Which Python-supported database supports regex?

I’m using Python 3.11 on Windows 10 but my production programs will end up on the MS Azure eco system. I’m still a bit new to Python.

Requirements

  1. It should be a database that is supported by Python, does not have a server that needs to be installed (Azure won’t allow some things in some cases).
  2. It should support regex.
  3. I will be dealing with 100,000 records at some point in the future.

Notes

Azure has many different parts and many ways to implement a Python program. The most expensive is a full server deployment which I’m trying to avoid. This is why I have my requirements above. I’m trying to use a Function App or Function App Service to deploy my Python programs. But I don’t yet have enough information about using Azure at this time to know for sure, as I’m a noob when it comes to Azure.

EDIT: Azure supports SQL Server but it does not support regex natively. Something else has to be installed to support regex.

I did not see that sqlite3 supported regex. Mongo db seems to require a server component to be installed.

I don’t have to use SQL to get the records, my last resort is persistent storage like shelve and loop through records myself using Python regex but then I don’t have fields per se I can select on, or implementing a field-like structure would be tedious.

Thank you!

According to the official release log (SQLite Release 3.36.0 On 2021-06-18) it seems to include a regex extension by default in cli builds.

And PostgreSQL seems to support regex too [1]


  1. there are likely more db systems, I can only recomend using Google to find them ↩︎

Yes, Postgresql does support a regex operator, I use it sometimes. But it requires a server component to be installed, which I’m trying to avoid.

Is the CLI version supported by Python? I’m still new to Python.

You don’t have many options if you want to avoid having a server.

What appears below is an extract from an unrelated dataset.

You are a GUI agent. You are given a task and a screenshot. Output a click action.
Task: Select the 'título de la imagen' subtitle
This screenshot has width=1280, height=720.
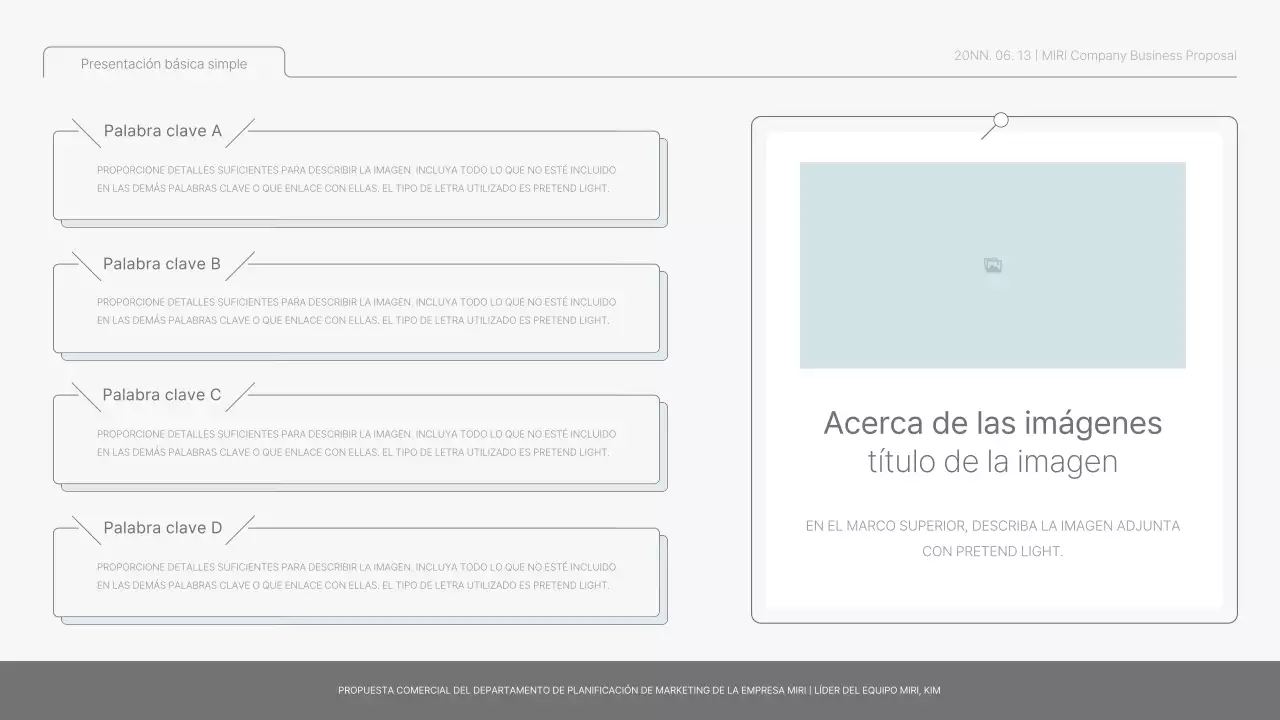click(x=992, y=462)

SQLite supports a REGEXP operator if you provide a SQL function called regexp. So if you give it such a function, like so:

def regexp(pattern, string):
    return re.search(pattern, string) is not None

con = sqlite3.connect(...) # whichever database
con.create_function("regexp", 2, regexp)

It seems to work. (Though I don’t think the performance will be very good.)

What are the performance requirements for the 100k records? Technically sqlite can be fast enough depending on the requirement.

Otherwise without a server, it’s limited but you could use a (sketchy) directory structure to make a tree of sorts.

Thanks. I didn’t know I could define a function in Python and make it work in SQLite. I have never worked with SQL functions before. I know basic SQL and that’s it.

That will help.

I assume I have to run this code each time in my program? Or is the regexp function stored in that SQLite database when it is first run?

I have no performance requirements. It’s ok if the program takes 40 minutes to run or more. My boss understands these things. 100,000 records was the worst case scenario if I have to store a copy of our database shipping records due to other technical difficulties and business process limitations which I cannot get into.

I’m referring to our shipment records and we make 5000+ shipments every month. A single shipment might have 1 package going to each of 300 stores.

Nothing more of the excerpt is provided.